Molly de Vries has a very special Bay Area company, Ambatalia. The name is actually born from a Trinidad song about empowering women and nurturing the earth and Molly couldn't be a better living and breathing representation of the namesake of her company or her mission for the work she does. I first met Molly at the Marin Country Mart Farmers Market. She has a booth right next to my Marge booth and we spend many a Saturday chit-chatting and catching up with each others' lives. But the first time I really began to understand what Molly was aiming to do with Ambatalia was the day she turned down a slice of pie I offered her because it was in a clamshell container. Oh no, I assured her, it's corn-based -- not plastic. That helped. But Molly routinely and deliberately eschews any containers or packaging for a simpler way of carrying and transporting goods -- whether that be a cinnamon roll in the morning or how she brings her goods to the farmers market each morning. She's the real deal. I decided to take some time away from the market to talk to Molly about how she began and what her intentions are for her burgeoning business. I couldn't have been more inspired.
Tell me a little about your business and how/why you decided to start it.

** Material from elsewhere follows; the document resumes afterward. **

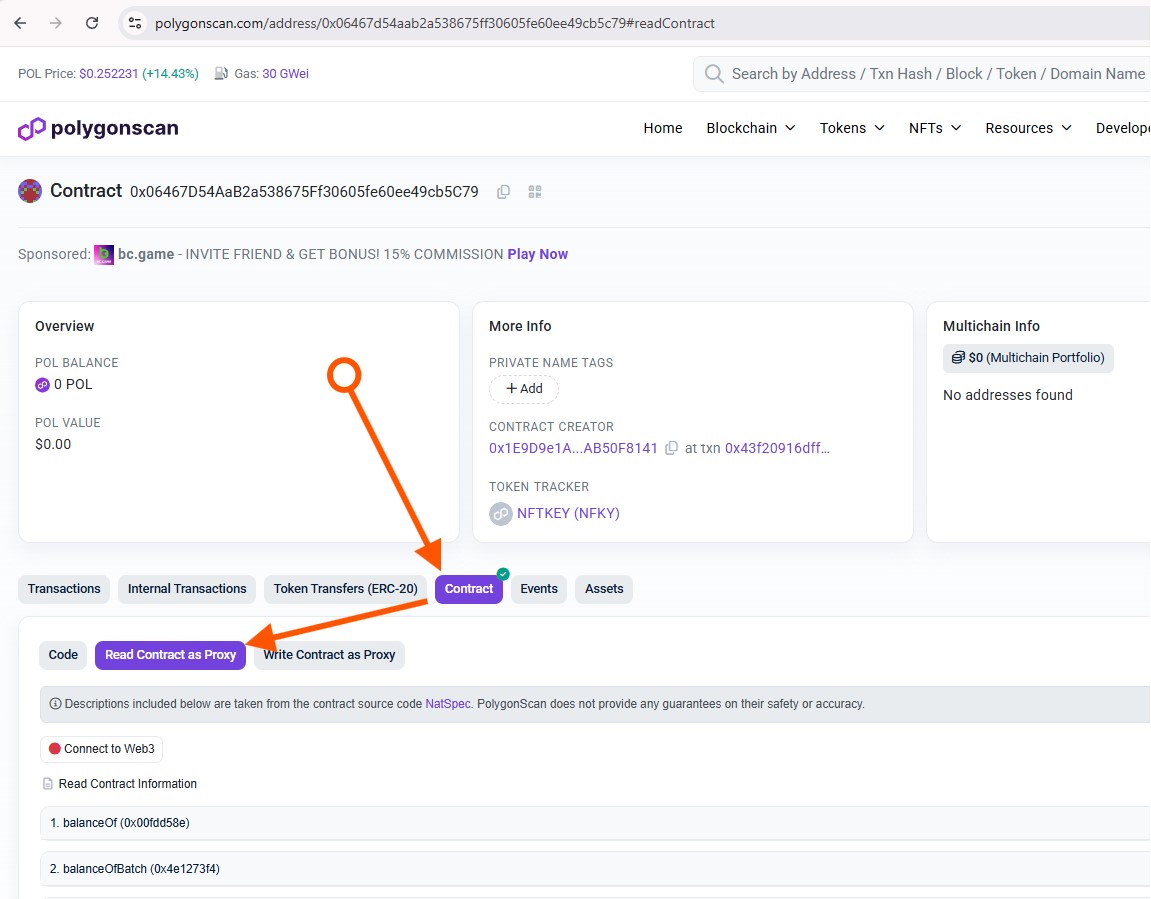Copy the contract address icon
The width and height of the screenshot is (1151, 899).
point(504,192)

I had closed my downtown Mill Valley fabric shop in 2004 and Tyler Florence approached me to do a kitchen line for his store. I had always created goods in and around the kitchen and the act of shopping but this really pushed me to focus on my passion for useful, sustainable textiles. After being a hairdresser for twenty years, I wanted to do something meaningful and after a year of focusing on what that would look like, when I turned forty, I started to put together clues from my life and Ambatalia was born.
I wanted to do handmade goods with integrity and beauty have a real sense of honor in my work -- the opposite of all the mass-produced plastic stuff floating around. When I walked into Joanne fabrics or other large chains, I'd just see yards and yards of plastic fleece but no wool. This seemed crazy to me. So my goal really became buying fabrics with the most integrity. the closest in distance, and as sustainable as possible.
Your business is decidedly centered around food: the serving of it, the presentation of it, the transportation of it. How did you come around to food?
Well, food and textiles have so much in common, at least in my mind. There's an obvious link in the way in which we honor our food with beautiful cloth on our table and in our kitchen, but more importantly, the people making the cloth have a direct impact on us as individuals and families. The people that are making our clothes across the globe have faces and families. So often these days, we don't take a moment to think about them, we just want a good price. And I walk down the aisles of stores and restaurants and see all of the plastic packaging, especially in the food industry, and puzzle over how so many people don't think about where all of that plastic ends up. So now, as a society, we're finally starting to understand the benefits of buying local, organic food and the importance of knowing our farmers. I believe that it's just as important to buy our textiles in the same way.
Do you think living in the Bay Area allows your business to flourish? If so, how so?
I think so and largely because we’re so cosmopolitan and the whole local food movement is thriving here. People are more receptive to paying a little more to benefit the environment or local producers and artisans. The question always remains though: how do I produce as much as I can using materials that originate as close to home as possible? So it costs more. It does. But there's a trade-off.